Un aggiornamento odierno di DiRT Rally 2.0 ha finalmente portato il supporto VR al gioco. Al lancio, avvenuto all’inizio di quest’anno, non era previsto nessun supporto alla Realtà Virtuale, ma la folta (o quantomeno rumorosa) schiera del “No VR, No Buy” si è radunata per chiedere a gran voce che questo supporto venisse introdotto, come era, limitatamente ad Oculus Rift, ma giocabile con ReVive anche su altri visori, per la versione precedente del titolo. Come raramente accade in questi casi, lo studio ha cambiato idea.
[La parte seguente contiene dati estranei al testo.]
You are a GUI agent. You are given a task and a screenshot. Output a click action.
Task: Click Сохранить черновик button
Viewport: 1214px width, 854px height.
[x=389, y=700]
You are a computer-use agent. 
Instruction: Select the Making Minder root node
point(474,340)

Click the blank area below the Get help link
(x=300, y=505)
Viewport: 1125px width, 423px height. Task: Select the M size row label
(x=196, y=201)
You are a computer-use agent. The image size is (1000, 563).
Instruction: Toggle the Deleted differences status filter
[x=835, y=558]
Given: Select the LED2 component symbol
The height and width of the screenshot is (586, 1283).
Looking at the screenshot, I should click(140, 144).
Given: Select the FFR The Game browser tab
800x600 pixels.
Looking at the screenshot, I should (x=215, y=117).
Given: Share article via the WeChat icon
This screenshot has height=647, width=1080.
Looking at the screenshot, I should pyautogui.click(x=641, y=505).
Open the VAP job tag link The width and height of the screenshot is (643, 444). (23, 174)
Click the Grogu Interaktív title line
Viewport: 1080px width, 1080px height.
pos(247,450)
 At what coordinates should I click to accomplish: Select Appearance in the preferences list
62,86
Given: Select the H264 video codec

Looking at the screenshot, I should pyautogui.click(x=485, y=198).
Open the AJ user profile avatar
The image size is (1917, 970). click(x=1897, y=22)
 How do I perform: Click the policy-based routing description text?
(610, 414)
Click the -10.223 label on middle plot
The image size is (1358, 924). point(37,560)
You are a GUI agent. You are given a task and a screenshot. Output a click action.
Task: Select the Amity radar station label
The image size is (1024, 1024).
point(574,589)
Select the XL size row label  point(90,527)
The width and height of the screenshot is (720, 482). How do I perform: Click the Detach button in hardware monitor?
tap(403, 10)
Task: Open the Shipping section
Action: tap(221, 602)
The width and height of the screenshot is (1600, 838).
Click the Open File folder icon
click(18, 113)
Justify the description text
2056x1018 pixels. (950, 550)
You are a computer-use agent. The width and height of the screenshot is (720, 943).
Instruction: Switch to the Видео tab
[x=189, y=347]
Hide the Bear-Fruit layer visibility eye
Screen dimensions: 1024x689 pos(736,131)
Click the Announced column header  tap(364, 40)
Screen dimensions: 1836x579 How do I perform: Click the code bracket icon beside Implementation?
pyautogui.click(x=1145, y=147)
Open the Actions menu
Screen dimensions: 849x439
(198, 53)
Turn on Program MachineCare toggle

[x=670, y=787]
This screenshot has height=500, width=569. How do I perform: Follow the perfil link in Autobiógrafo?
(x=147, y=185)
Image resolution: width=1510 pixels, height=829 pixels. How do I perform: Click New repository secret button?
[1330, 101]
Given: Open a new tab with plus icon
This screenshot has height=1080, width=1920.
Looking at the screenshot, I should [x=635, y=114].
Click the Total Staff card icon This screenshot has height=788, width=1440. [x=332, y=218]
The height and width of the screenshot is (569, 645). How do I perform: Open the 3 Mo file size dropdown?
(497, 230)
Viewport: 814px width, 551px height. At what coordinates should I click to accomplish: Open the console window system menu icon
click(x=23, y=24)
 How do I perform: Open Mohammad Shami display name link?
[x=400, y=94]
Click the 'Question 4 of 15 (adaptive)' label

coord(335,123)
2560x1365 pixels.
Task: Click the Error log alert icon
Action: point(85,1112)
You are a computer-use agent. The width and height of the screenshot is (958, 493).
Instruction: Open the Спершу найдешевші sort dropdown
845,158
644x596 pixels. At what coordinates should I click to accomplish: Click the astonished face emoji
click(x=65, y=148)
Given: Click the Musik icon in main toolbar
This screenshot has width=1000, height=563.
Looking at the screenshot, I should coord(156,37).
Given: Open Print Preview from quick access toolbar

Con un tweet a Febbraio era stato annunciato che il supporto VR sarebbe arrivato.

La frase “Vi abbiamo ascoltato, Oculus vi ha ascoltato” lasciava pensare ad un finanziamento Oculus in cambio di un supporto esclusivo, pare invece che la versione acquistata su Oculus Store avrà solamente degli extra, livree esclusive e accesso a sfide dedicate. La versione Steam supporta OpenVR e quindi HTC Vive, Valve Index e tutti gli altri visori compatibili con lo standard.

 

“Fin dal lancio, la nostra comunità è stata molto attiva nel chiedere una versione VR di DiRT Rally 2.0, quindi siamo felici di portare questa caratteristica alla versione per PC”, ha detto Ross Gowing, Game Director di Dirt Rally 2.0 per Codemasters. “Sappiamo che per molti dei nostri giocatori la VR è l’unico modo accettabile di godersi un gioco di rally, e questo permetterà loro di divertirsi giocando come mai prima d’ora”.

Codemasters ha anche fatto sapere di non avere intenzione di portare il supporto PSVR alla versione PS4 del gioco.

DiRT Rally 2.0 vi porta a gareggiare su percorsi in Nuova Zelanda, Argentina, Spagna, Polonia, Australia e Stati Uniti, con oltre 50 auto tra cui scegliere.